Only one stretch of the data below is needed. Output the lines from the one with "Open the Email icon to send a message" up to and including the one with "Image resolution: width=223", exactly as they stand.

Entries shown Block Start

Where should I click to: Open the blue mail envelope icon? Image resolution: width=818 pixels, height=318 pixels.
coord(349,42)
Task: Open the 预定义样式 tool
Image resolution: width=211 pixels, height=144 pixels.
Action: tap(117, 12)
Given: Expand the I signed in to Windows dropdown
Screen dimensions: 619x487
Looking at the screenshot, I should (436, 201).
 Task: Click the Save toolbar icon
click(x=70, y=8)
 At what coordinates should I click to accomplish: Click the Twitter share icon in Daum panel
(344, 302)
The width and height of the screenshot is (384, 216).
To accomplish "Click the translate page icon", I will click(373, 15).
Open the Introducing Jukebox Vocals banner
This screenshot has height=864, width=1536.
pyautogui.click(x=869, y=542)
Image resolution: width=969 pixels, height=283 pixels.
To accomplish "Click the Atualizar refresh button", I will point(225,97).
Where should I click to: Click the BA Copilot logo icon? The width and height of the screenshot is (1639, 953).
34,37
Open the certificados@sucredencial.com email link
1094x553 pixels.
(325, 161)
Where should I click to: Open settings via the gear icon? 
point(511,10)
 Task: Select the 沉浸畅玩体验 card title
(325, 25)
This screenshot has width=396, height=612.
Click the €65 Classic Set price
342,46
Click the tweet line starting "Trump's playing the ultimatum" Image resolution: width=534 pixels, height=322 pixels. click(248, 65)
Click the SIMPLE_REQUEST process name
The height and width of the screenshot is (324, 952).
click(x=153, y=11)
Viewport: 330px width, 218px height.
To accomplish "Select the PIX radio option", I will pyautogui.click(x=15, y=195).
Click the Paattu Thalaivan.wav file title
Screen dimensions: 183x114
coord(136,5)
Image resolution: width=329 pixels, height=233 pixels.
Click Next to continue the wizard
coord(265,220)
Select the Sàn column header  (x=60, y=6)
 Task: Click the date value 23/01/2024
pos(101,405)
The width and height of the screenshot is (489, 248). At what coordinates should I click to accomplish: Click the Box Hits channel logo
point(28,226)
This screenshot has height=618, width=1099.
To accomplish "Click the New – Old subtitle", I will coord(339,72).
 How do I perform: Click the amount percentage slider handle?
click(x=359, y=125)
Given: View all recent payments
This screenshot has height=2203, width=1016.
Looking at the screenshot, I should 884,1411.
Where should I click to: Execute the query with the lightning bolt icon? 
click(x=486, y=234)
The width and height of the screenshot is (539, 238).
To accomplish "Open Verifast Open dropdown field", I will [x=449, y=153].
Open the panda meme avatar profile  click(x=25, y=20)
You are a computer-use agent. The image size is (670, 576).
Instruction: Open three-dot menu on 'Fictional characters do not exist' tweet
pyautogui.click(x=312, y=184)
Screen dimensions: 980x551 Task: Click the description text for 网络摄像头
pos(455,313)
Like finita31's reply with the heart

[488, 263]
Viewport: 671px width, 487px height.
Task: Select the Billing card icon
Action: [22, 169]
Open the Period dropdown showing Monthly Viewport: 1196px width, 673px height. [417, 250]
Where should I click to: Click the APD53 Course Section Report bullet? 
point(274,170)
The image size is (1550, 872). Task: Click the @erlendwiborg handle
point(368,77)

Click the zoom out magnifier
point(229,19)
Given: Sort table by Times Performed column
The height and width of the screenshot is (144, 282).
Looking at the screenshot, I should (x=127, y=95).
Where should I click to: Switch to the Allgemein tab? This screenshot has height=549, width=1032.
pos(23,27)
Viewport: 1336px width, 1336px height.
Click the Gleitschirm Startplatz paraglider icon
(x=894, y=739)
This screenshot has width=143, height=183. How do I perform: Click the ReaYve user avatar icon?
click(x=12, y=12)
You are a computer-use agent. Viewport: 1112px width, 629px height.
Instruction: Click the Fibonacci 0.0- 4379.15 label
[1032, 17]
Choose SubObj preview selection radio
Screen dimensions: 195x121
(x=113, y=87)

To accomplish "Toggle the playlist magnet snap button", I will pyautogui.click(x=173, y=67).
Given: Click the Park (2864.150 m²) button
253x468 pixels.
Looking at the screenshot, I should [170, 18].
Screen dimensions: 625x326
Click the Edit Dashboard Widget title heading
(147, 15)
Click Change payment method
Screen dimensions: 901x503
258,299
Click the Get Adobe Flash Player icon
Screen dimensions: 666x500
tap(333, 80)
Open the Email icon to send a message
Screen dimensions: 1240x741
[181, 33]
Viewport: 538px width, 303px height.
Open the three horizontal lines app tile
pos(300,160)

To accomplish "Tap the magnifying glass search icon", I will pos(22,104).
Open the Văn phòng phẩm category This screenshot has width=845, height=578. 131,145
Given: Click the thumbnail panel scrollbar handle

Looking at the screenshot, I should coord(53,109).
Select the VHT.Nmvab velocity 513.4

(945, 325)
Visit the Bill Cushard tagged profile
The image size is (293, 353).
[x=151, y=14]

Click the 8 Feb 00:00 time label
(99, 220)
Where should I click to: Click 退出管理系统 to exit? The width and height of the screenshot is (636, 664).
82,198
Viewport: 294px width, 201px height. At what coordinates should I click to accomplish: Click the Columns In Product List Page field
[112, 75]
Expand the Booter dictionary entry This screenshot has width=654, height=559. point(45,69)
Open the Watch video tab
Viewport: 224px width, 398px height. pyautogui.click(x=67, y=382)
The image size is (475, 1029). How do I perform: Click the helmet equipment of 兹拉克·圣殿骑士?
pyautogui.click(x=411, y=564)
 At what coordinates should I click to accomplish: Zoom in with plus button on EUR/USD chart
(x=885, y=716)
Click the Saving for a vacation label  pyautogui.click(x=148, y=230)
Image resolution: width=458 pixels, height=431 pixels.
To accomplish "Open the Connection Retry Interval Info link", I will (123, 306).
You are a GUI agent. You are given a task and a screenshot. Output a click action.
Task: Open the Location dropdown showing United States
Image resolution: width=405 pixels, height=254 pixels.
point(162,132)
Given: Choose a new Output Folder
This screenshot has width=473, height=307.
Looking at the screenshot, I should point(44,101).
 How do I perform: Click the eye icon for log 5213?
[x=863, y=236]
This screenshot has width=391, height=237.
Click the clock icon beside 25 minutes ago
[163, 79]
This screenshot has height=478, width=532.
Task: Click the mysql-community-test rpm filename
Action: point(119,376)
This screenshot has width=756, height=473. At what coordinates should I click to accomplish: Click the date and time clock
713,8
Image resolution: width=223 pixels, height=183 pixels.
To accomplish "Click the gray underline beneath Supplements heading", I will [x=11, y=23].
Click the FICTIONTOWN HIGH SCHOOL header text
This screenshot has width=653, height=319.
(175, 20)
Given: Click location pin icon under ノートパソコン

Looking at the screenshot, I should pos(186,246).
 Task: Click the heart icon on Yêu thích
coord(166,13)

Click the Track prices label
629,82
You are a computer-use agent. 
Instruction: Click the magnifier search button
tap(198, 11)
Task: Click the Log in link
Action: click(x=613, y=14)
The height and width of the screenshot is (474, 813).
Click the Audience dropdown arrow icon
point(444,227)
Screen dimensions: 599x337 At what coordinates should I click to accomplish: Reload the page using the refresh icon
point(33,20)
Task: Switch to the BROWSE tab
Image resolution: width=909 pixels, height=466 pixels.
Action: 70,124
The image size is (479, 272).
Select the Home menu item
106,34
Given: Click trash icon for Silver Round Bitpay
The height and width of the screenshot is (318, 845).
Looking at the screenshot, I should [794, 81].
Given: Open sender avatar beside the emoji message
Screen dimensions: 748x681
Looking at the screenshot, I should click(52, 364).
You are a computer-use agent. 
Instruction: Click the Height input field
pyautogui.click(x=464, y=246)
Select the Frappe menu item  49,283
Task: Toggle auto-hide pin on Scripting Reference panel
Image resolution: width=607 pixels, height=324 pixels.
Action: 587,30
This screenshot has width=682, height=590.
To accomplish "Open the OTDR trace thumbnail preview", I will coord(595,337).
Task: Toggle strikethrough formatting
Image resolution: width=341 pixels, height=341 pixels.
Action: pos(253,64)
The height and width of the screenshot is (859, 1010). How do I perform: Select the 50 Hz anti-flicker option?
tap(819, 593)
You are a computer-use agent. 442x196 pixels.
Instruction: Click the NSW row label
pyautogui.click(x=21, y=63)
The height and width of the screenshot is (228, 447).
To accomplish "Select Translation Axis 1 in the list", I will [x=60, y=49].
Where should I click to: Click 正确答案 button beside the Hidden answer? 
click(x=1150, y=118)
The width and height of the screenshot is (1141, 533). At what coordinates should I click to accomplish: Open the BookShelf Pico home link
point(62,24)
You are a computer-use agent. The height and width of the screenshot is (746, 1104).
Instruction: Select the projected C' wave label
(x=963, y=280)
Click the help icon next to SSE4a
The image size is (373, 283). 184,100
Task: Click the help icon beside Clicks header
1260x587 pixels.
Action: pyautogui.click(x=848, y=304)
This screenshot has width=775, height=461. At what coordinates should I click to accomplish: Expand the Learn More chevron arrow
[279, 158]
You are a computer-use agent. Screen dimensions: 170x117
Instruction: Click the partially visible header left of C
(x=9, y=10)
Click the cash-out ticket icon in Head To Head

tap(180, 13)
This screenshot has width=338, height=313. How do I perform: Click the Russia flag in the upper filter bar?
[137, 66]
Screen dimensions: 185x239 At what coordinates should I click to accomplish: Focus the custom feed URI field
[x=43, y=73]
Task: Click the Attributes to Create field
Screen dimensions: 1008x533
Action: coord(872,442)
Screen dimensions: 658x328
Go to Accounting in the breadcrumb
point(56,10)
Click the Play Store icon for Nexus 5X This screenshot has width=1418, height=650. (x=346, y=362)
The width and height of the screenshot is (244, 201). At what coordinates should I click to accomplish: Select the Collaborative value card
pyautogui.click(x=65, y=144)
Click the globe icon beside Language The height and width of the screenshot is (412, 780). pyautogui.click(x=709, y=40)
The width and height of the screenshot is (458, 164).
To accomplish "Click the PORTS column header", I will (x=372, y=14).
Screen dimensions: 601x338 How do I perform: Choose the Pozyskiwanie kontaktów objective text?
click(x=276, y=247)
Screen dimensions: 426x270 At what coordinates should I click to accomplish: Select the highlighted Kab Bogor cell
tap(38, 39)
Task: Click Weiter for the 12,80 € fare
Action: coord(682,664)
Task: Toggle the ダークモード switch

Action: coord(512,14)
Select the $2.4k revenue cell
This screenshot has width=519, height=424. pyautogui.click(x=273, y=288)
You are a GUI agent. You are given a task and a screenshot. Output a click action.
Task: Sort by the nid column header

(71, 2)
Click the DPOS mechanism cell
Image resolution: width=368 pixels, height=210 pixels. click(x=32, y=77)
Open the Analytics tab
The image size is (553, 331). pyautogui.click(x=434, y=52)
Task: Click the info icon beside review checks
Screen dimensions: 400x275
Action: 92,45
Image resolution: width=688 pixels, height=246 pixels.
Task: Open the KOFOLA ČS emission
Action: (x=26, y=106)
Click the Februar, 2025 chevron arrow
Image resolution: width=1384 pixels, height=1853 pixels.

Entries shown Block End

Your solution:
Open the Email icon to send a message
Screen dimensions: 1240x741
[181, 33]
Viewport: 538px width, 303px height.
Open the three horizontal lines app tile
pos(300,160)

To accomplish "Tap the magnifying glass search icon", I will pos(22,104).
Open the Văn phòng phẩm category This screenshot has width=845, height=578. 131,145
Given: Click the thumbnail panel scrollbar handle

Looking at the screenshot, I should coord(53,109).
Select the VHT.Nmvab velocity 513.4

(945, 325)
Visit the Bill Cushard tagged profile
The image size is (293, 353).
[x=151, y=14]

Click the 8 Feb 00:00 time label
(99, 220)
Where should I click to: Click 退出管理系统 to exit? The width and height of the screenshot is (636, 664).
82,198
Viewport: 294px width, 201px height. At what coordinates should I click to accomplish: Click the Columns In Product List Page field
[112, 75]
Expand the Booter dictionary entry This screenshot has width=654, height=559. point(45,69)
Open the Watch video tab
Viewport: 224px width, 398px height. pyautogui.click(x=67, y=382)
The image size is (475, 1029). How do I perform: Click the helmet equipment of 兹拉克·圣殿骑士?
pyautogui.click(x=411, y=564)
 At what coordinates should I click to accomplish: Zoom in with plus button on EUR/USD chart
(x=885, y=716)
Click the Saving for a vacation label  pyautogui.click(x=148, y=230)
Image resolution: width=458 pixels, height=431 pixels.
To accomplish "Open the Connection Retry Interval Info link", I will (123, 306).
You are a GUI agent. You are given a task and a screenshot. Output a click action.
Task: Open the Location dropdown showing United States
Image resolution: width=405 pixels, height=254 pixels.
point(162,132)
Given: Choose a new Output Folder
This screenshot has width=473, height=307.
Looking at the screenshot, I should point(44,101).
 How do I perform: Click the eye icon for log 5213?
[x=863, y=236]
This screenshot has width=391, height=237.
Click the clock icon beside 25 minutes ago
[163, 79]
This screenshot has height=478, width=532.
Task: Click the mysql-community-test rpm filename
Action: point(119,376)
This screenshot has width=756, height=473. At what coordinates should I click to accomplish: Click the date and time clock
713,8
Image resolution: width=223 pixels, height=183 pixels.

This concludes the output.